Prime Minister Stephen Harper has retreated further from his pledge to regulate carbon emissions in the oil industry, saying it would be "crazy" to do so at a time of fallen crude prices.
In the House of Commons on Tuesday, the Prime Minister rebuffed calls for new measures to deal with the country's fastest growing source of greenhouse gases just a day after an Environment Canada report suggested the country is falling well short of Mr. Harper's international commitment to reduce emissions.
"Under the current circumstances of the oil and gas sector, it would be crazy, it would be crazy economic policy to do unilateral penalties on that sector," he said. "We are clearly not going to do it."
Mr. Harper promised for years to set emission limits for the industry under his government's "sector-by-sector approach," but in the past year, he has changed his tune, saying Canada cannot move on the issue until similar measures are adopted in the United States, where oil production has soared.
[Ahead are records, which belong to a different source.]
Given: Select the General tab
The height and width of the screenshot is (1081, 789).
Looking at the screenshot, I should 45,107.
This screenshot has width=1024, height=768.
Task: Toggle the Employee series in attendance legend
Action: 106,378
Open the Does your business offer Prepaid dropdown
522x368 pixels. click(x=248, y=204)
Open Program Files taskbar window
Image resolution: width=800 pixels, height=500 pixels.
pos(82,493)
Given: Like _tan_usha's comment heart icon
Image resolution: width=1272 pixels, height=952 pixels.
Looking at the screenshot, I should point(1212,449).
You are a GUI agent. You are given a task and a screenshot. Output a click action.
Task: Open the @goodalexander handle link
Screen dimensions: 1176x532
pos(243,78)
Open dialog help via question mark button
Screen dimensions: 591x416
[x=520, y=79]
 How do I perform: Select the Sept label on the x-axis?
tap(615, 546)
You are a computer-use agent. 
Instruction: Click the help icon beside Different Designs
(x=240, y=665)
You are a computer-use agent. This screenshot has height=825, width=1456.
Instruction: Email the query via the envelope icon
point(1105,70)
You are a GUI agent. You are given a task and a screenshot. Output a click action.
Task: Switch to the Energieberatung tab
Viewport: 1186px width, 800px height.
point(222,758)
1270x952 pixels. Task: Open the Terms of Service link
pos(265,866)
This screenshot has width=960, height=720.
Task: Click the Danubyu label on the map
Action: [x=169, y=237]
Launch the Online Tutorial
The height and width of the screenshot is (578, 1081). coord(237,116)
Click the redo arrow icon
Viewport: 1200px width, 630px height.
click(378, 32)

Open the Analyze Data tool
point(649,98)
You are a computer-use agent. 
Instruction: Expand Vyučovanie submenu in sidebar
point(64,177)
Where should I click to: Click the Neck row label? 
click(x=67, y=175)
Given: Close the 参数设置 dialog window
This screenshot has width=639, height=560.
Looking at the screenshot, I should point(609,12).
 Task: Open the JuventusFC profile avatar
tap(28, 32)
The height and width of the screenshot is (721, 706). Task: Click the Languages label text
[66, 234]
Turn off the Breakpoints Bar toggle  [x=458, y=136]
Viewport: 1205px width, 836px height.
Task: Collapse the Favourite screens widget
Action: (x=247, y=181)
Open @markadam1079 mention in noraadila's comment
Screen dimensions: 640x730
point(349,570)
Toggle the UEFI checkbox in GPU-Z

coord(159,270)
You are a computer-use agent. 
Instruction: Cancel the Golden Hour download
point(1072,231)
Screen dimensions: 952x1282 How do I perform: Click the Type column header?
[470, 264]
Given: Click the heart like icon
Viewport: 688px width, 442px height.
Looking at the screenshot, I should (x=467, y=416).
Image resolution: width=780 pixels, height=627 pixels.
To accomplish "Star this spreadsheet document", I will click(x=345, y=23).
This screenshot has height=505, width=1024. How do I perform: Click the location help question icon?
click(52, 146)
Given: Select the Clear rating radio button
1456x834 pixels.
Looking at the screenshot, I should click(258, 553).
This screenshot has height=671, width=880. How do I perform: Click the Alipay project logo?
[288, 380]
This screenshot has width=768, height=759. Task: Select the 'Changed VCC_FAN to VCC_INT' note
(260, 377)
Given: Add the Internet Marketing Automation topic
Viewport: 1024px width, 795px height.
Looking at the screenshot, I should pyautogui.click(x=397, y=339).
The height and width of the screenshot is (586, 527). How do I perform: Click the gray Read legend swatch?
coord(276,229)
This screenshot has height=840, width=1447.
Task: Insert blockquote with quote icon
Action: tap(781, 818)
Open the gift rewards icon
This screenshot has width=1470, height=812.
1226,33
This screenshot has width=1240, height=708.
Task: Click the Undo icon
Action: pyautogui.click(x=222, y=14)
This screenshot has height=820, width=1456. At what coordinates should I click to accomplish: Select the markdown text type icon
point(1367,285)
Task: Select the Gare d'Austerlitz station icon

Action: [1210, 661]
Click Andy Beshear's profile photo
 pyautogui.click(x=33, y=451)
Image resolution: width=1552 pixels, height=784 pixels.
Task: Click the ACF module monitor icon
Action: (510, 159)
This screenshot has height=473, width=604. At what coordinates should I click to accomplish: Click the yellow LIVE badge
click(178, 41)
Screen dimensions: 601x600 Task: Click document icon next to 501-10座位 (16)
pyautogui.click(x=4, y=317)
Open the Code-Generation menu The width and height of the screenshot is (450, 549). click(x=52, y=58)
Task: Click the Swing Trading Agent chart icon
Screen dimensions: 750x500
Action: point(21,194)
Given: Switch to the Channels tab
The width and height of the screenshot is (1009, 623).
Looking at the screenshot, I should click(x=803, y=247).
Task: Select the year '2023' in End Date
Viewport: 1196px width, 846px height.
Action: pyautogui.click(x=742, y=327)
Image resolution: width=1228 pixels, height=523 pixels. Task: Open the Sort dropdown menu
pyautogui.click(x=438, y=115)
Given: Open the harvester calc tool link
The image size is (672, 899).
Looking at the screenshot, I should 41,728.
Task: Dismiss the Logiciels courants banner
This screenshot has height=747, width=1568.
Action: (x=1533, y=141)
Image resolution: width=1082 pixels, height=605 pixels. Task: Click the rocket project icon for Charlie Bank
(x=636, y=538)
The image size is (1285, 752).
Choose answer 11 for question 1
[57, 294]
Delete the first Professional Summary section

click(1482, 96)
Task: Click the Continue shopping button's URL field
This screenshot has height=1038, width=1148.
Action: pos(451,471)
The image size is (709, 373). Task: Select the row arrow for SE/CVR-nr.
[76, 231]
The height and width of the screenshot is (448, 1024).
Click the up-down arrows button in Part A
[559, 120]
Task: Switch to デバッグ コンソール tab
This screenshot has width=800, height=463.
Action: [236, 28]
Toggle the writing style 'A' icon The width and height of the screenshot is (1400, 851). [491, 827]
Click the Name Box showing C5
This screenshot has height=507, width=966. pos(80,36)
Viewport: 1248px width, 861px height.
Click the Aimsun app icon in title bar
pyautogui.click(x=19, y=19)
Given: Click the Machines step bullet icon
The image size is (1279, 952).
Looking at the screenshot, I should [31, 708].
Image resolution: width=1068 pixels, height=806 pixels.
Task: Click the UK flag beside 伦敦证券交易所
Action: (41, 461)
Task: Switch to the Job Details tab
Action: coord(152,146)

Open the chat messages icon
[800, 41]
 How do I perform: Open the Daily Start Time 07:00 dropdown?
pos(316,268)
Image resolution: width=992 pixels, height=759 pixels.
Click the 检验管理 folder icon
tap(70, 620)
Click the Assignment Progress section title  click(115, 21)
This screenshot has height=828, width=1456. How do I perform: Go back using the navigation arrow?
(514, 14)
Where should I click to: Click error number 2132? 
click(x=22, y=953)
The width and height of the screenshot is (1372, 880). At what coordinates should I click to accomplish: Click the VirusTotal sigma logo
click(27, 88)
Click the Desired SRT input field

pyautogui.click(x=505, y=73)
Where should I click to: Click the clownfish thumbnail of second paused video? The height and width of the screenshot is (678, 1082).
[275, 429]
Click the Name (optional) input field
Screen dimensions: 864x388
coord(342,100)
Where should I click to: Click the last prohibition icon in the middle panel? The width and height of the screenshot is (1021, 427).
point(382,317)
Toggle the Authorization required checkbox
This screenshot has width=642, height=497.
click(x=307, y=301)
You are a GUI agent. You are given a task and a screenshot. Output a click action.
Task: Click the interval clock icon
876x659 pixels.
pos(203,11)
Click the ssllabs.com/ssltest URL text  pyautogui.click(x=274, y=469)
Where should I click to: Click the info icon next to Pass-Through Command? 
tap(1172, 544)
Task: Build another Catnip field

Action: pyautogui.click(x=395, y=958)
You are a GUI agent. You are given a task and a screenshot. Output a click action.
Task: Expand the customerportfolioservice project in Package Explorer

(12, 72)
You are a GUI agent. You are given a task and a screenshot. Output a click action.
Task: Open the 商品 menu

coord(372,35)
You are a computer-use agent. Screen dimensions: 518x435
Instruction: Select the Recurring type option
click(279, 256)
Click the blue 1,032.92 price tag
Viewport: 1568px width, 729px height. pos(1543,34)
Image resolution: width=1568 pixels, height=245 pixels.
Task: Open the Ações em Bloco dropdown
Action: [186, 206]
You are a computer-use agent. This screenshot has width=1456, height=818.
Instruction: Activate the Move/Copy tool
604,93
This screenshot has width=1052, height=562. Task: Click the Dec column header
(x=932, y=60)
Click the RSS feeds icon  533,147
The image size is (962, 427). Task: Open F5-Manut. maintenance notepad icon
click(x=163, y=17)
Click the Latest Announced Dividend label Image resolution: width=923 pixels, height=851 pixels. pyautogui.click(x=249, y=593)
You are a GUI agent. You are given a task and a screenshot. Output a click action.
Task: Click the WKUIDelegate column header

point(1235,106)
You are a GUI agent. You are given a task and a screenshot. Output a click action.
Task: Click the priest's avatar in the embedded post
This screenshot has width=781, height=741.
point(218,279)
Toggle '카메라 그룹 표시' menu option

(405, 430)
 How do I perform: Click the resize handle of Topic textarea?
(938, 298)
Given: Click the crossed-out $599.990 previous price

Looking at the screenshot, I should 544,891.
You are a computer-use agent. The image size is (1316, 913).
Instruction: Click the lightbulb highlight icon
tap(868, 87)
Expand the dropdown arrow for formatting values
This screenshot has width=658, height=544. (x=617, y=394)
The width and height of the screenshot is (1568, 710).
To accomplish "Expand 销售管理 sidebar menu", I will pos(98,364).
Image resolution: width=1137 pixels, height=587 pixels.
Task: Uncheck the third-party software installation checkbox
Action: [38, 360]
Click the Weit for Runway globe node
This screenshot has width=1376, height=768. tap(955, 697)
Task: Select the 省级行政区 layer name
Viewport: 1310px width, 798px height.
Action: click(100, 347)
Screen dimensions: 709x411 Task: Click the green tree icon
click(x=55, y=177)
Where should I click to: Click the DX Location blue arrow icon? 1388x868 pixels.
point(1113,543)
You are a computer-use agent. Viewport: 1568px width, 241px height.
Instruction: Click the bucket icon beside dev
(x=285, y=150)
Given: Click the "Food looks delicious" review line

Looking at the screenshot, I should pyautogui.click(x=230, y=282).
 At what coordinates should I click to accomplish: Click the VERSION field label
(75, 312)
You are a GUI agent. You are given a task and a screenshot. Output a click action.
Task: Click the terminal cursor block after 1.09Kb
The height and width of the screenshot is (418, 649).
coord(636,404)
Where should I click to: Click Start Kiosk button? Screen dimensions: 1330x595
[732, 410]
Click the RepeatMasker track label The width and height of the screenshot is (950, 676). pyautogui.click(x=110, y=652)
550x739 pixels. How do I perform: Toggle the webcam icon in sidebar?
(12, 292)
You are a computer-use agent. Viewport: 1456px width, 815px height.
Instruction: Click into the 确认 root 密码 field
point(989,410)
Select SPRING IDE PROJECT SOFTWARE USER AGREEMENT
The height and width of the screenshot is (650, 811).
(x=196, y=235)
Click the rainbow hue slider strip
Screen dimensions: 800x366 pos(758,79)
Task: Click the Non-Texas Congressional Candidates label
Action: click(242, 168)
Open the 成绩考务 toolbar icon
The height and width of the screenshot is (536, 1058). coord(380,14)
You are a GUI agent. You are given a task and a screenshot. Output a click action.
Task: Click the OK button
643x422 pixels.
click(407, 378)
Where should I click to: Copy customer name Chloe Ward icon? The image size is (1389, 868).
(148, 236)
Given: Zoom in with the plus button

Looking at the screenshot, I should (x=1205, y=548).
President Barack Obama is battling both U.S. states and Republicans in Congress over his proposal to rein in emissions from coal-fired power plants, and he has no immediate plans to regulate greenhouse gases in the oil industry.
New Democratic Party environment critic Megan Leslie accused the Prime Minister of breaking his promise to regulate the oil industry, and generally failing to provide leadership on the fight against global warming in the same week that nations are meeting in Peru to set the stage for an international climate agreement.
"As countries from around the world act, as the largest emitters act, including China and the U.S., this Prime Minister and that government are letting Canadians down," she said.
In a report on Monday, Environment Canada said that, without new action, Canada will miss by a wide margin the pledge to reduce greenhouse gases by 17 per cent from 2005 levels by 2020 that Mr. Harper made at a UN climate summit five years ago. Between 2005 and 2020, emissions from the booming oil sands are expected to grow by 45 megatonnes, almost completely offsetting progress in the electricity sector, where Ontario shut down its coal-fired power plants.
Global oil prices have fallen nearly 40 per cent from their peak in June, and energy companies in Alberta are expected to cut their capital spending for 2015, which could result in slower oil sands expansion and lower-than-anticipated greenhouse gas emissions.
Economists say proposals to set a limit on carbon emissions for the oil sands would cost producers less than $1 a barrel. On Twitter, University of Alberta economist Andrew Leach said Mr. Harper appears to be suggesting the oils sands "are within $1/[barrel] away from disaster."
Alberta Premier Jim Prentice is set to release an update on his government's climate regulations, which impose a levy on oil sands companies of $15 a tonne of carbon dioxide emissions when they exceed a set limit. Mr. Prentice has also called for a continental approach for the gas and oil industry, but is under pressure to raise the $15-a-tonne penalty.
At the United Nations climate summit in Peru, Environment Minister Leona Aglukkaq said Ottawa has regulated in areas of coal-fired electricity and transportation and remains committed to achieving emissions reductions. But in a statement to the summit, the Minister offered no new targets – in contrast to the United States and China – and made no promises of specific action other than to regulate a greenhouse gas, hydro fluorocarbon, that represents a tiny portion of Canada's overall emissions.
"Canada stands ready to help its international partners, and we will continue to move forward with measures in a way that reduces greenhouse gas emissions while maintaining economic growth," she said. "Our record speaks for itself. We have shown that it is possible to protect the environment while supporting economic growth."